What to do: Leaving the pictures aside, return all of the data below exactly.

Screenshot grounding data:
Content starts

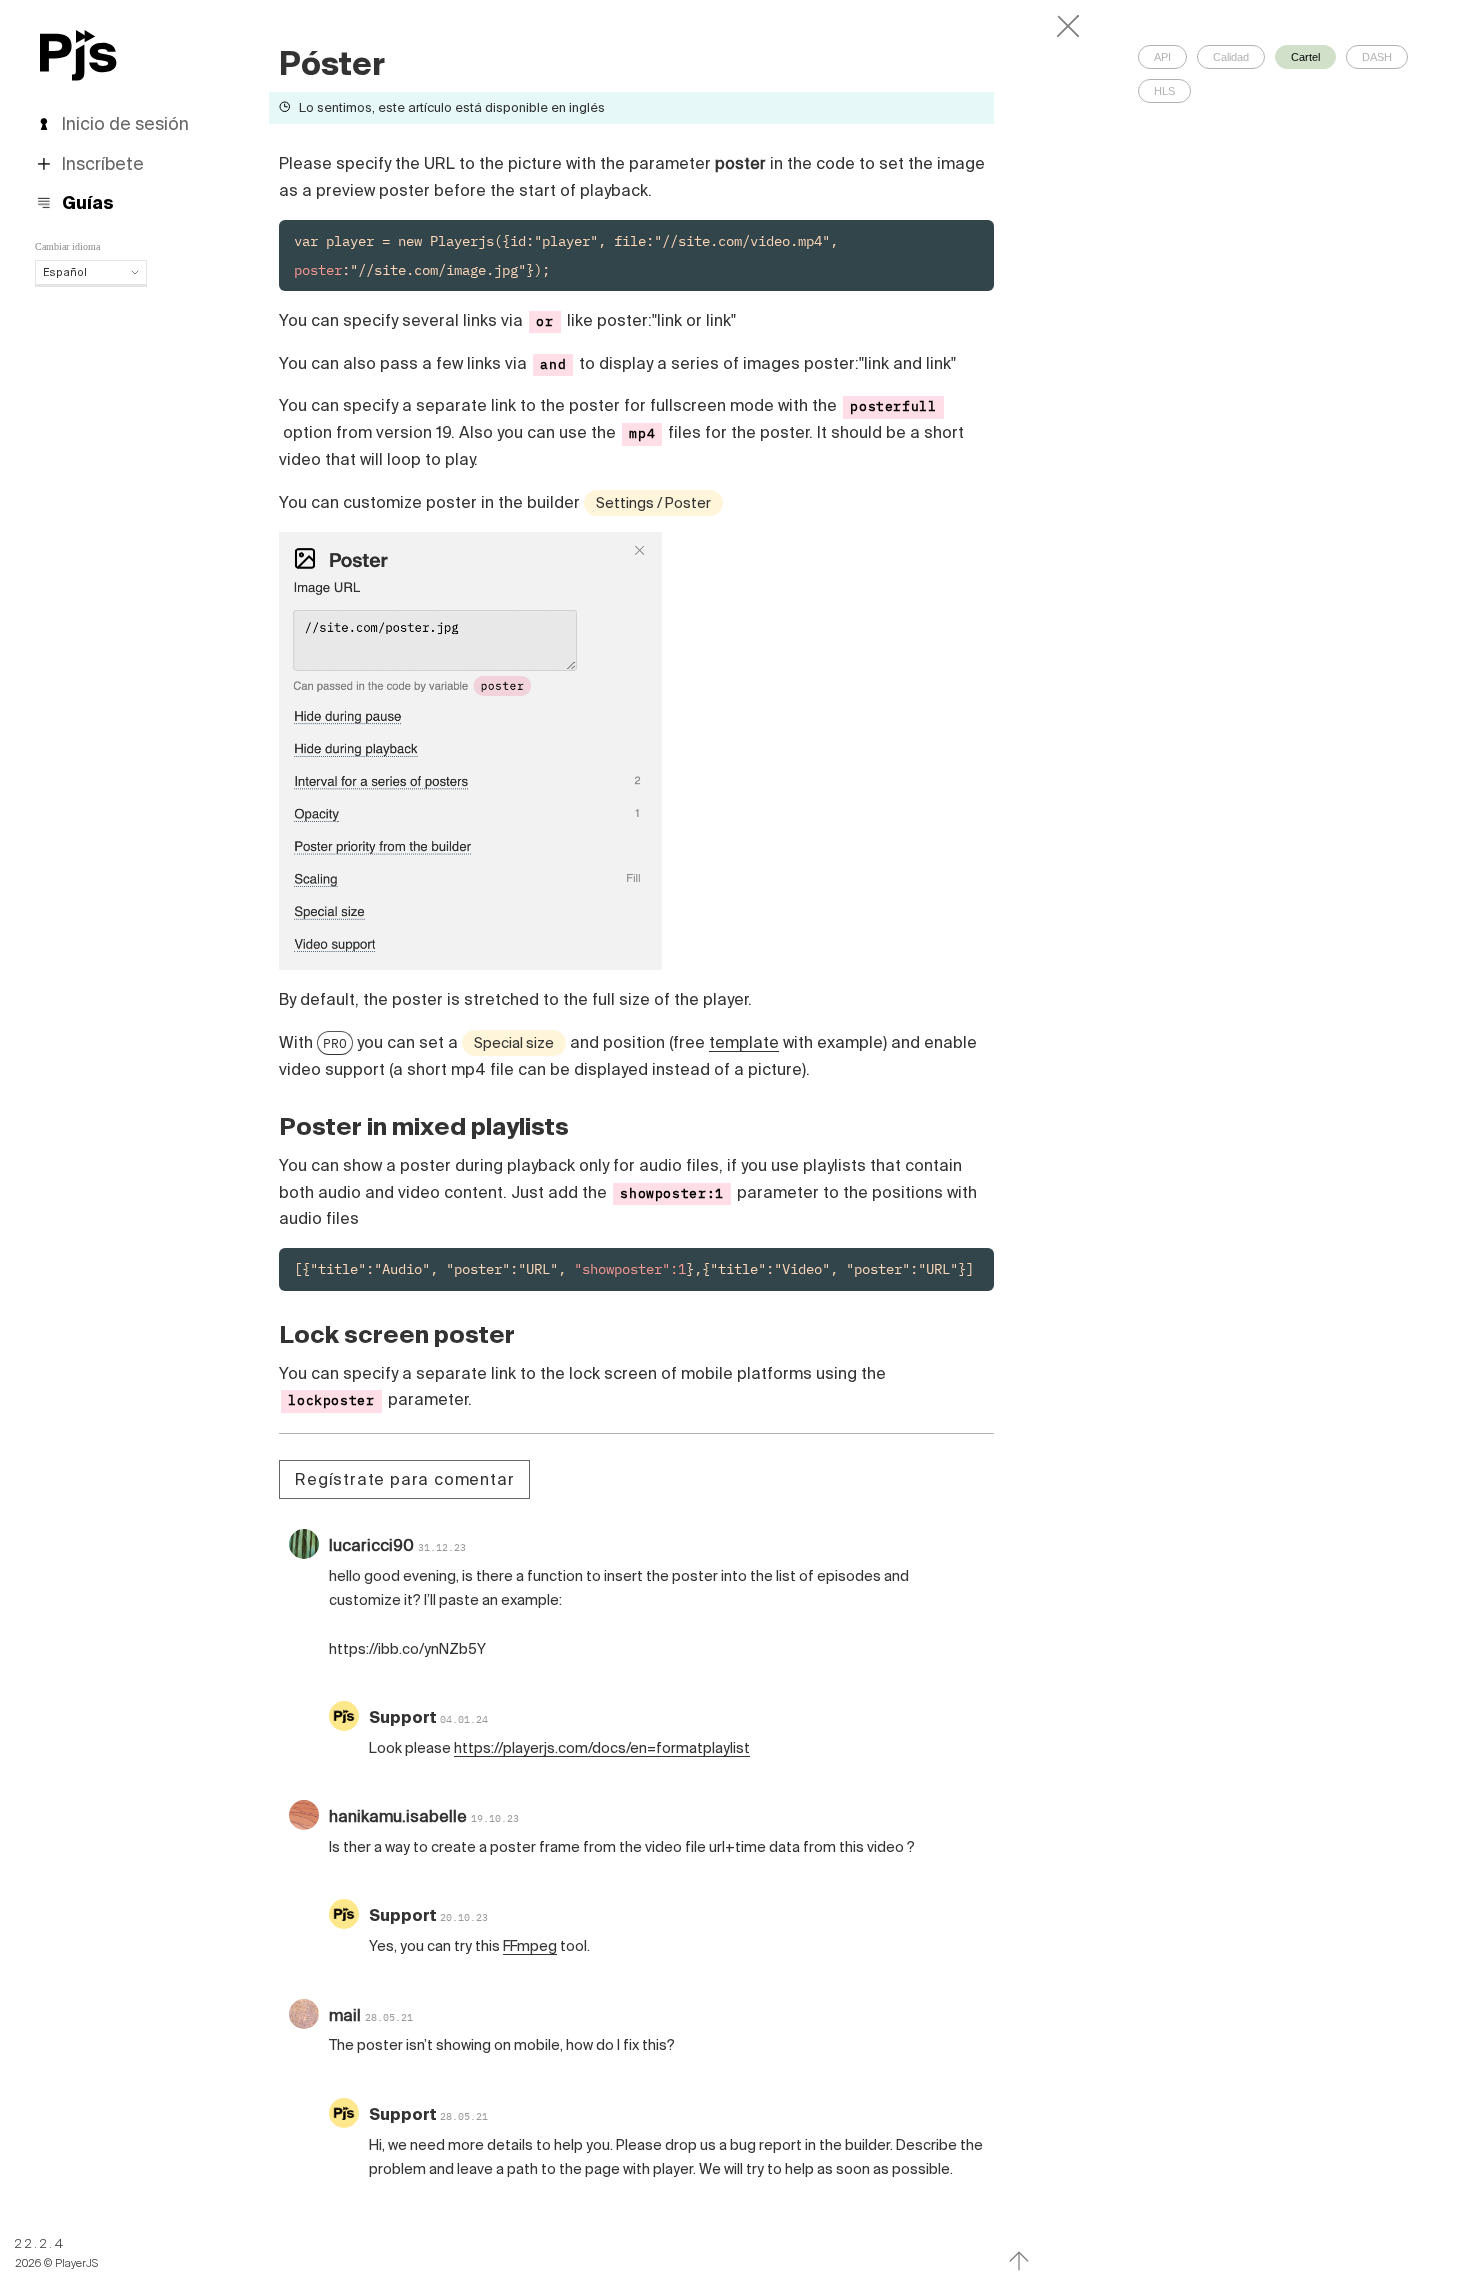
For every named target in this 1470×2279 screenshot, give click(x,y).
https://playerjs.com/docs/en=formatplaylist (602, 1748)
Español (65, 272)
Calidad (1231, 57)
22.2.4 (40, 2243)
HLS (1164, 91)
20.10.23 (464, 1917)
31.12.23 (442, 1547)
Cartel (1305, 57)
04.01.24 (464, 1719)
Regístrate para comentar (404, 1479)
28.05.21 (389, 2017)
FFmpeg (530, 1946)
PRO (335, 1043)
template (744, 1042)
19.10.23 (495, 1818)
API (1162, 57)
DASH (1377, 57)
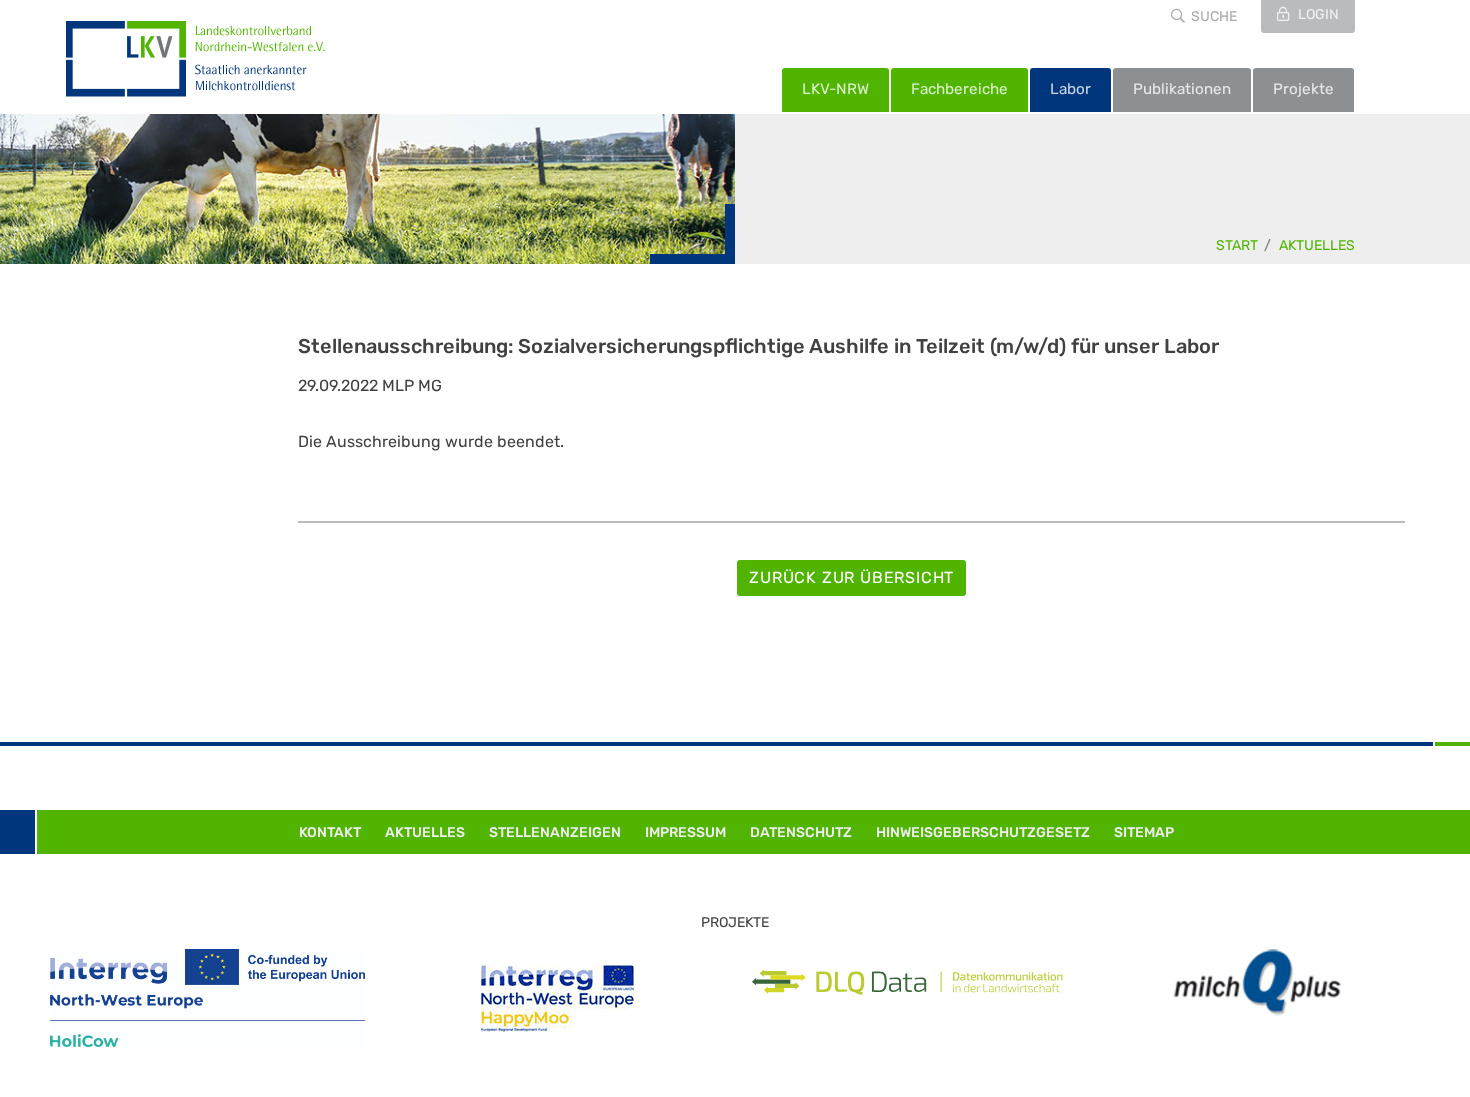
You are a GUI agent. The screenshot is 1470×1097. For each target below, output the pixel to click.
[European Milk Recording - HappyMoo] (557, 998)
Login (1317, 14)
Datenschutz (801, 832)
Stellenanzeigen (555, 832)
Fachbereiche (959, 89)
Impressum (685, 832)
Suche (1214, 16)
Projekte (1303, 89)
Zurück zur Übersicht (851, 577)
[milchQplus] (1257, 982)
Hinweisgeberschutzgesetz (983, 832)
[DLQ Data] (907, 983)
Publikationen (1182, 89)
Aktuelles (1317, 245)
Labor (1070, 89)
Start (1237, 245)
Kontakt (330, 832)
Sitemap (1144, 832)
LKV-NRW (835, 89)
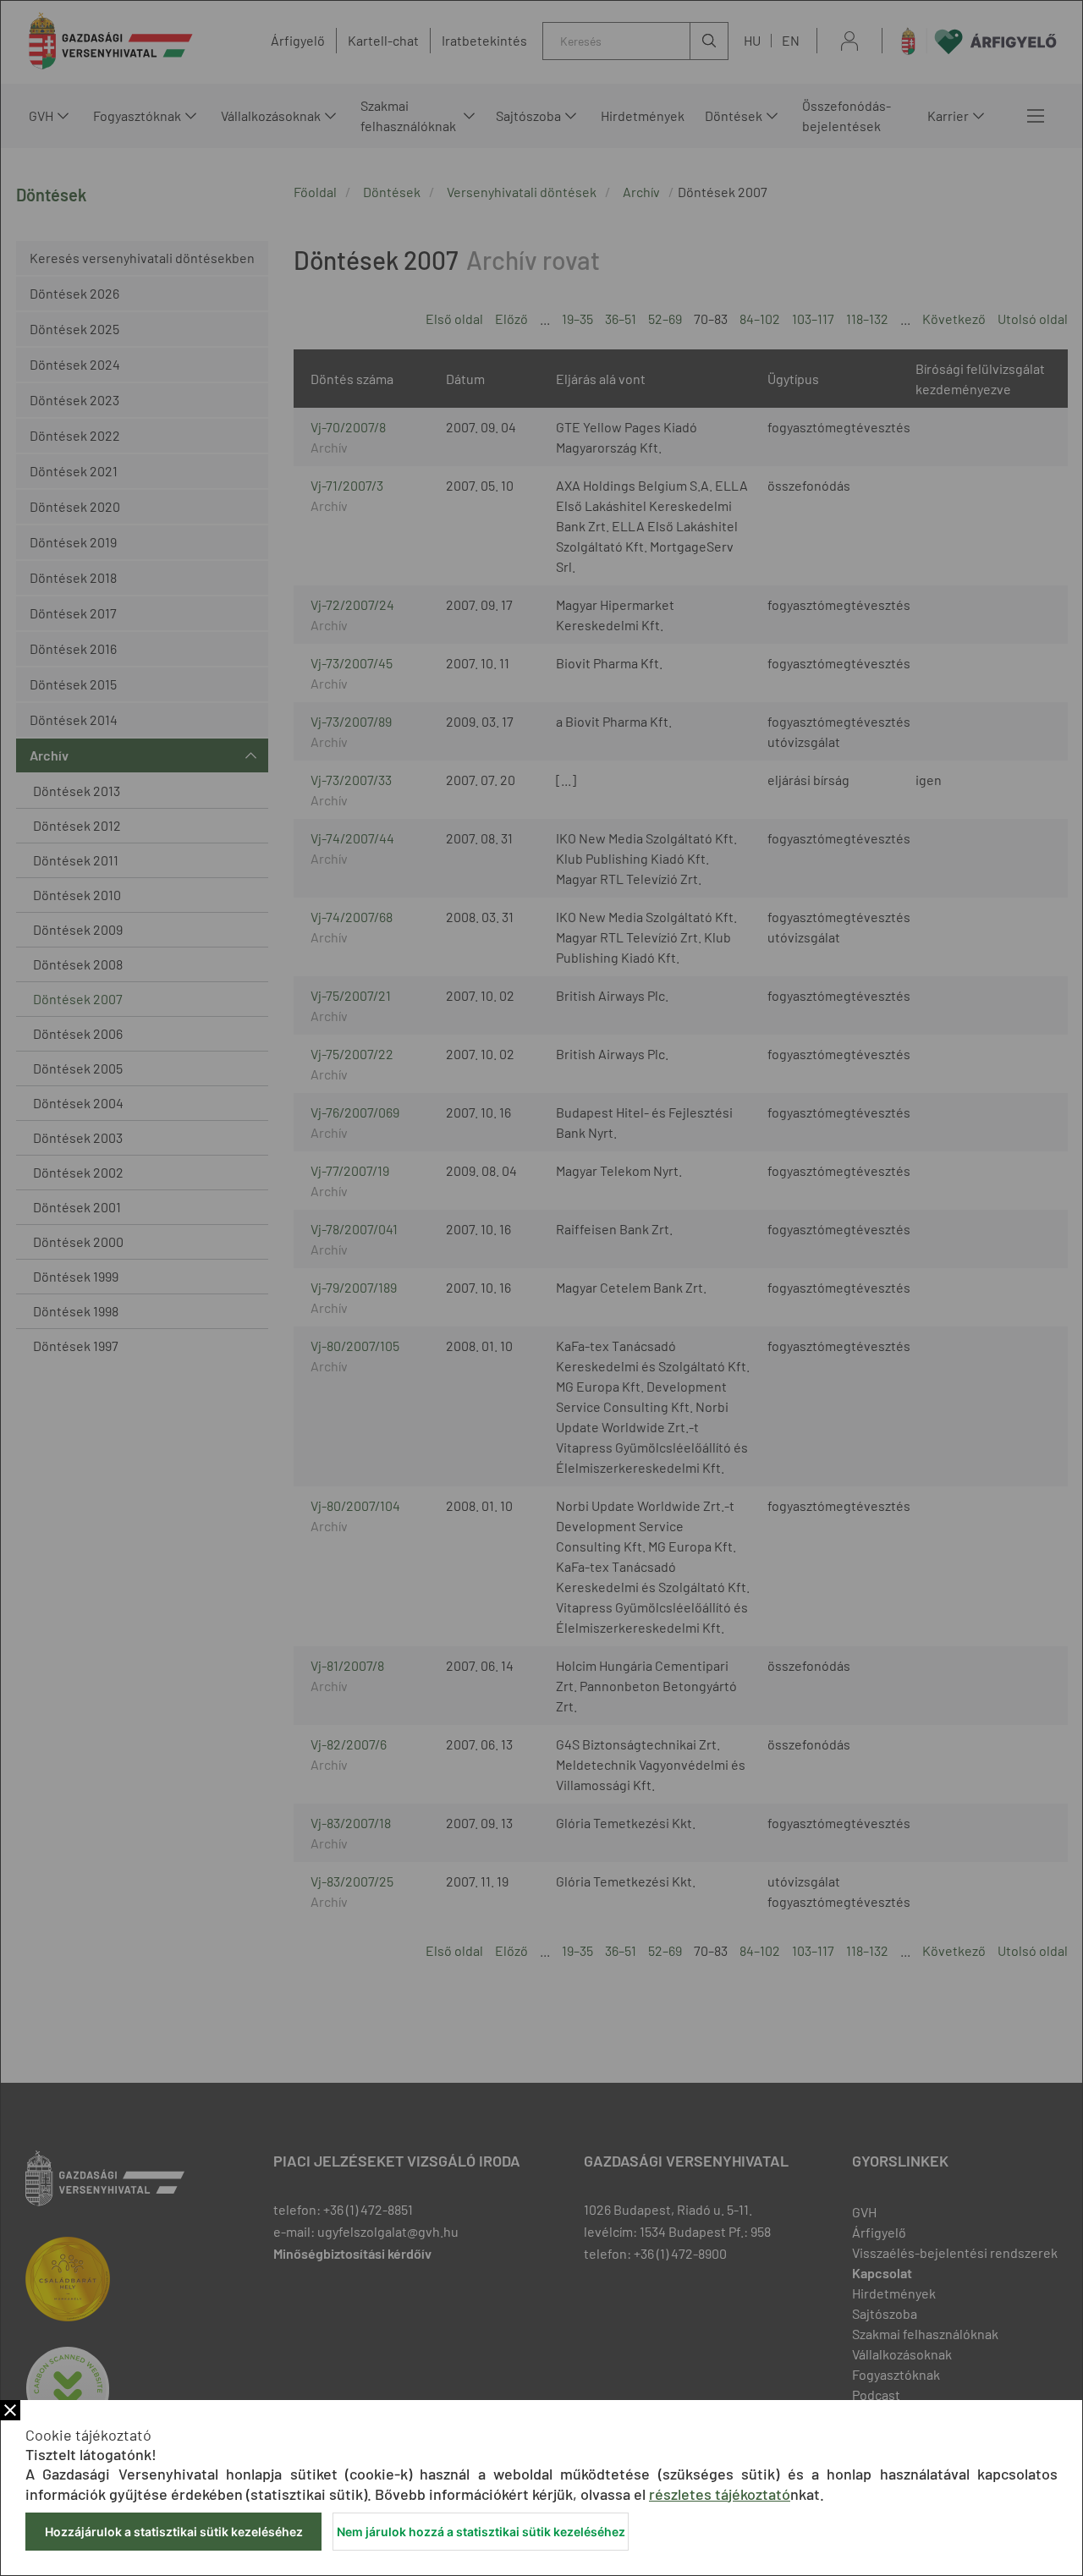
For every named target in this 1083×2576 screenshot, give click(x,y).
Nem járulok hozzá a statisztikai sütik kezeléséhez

Content ends

Exercise output:
For every named target in this 1470×2279 screenshot, give click(x,y).
https://playerjs.com/docs/en=formatplaylist (602, 1748)
Español (65, 272)
Calidad (1231, 57)
22.2.4 (40, 2243)
HLS (1164, 91)
20.10.23 (464, 1917)
31.12.23 (442, 1547)
Cartel (1305, 57)
04.01.24 (464, 1719)
Regístrate para comentar (404, 1479)
28.05.21 (389, 2017)
FFmpeg (530, 1946)
PRO (335, 1043)
template (744, 1042)
19.10.23 (495, 1818)
API (1162, 57)
DASH (1377, 57)
You are a GUI agent. The screenshot is 1470×1097. For each target below, output the pixel to click.
[European Milk Recording - HappyMoo] (557, 998)
Login (1317, 14)
Datenschutz (801, 832)
Stellenanzeigen (555, 832)
Fachbereiche (959, 89)
Impressum (685, 832)
Suche (1214, 16)
Projekte (1303, 89)
Zurück zur Übersicht (851, 577)
[milchQplus] (1257, 982)
Hinweisgeberschutzgesetz (983, 832)
[DLQ Data] (907, 983)
Publikationen (1182, 89)
Aktuelles (1317, 245)
Labor (1070, 89)
Start (1237, 245)
Kontakt (330, 832)
Sitemap (1144, 832)
LKV-NRW (835, 89)
For every named target in this 1083×2576 screenshot, give click(x,y).
Nem járulok hozzá a statisztikai sütik kezeléséhez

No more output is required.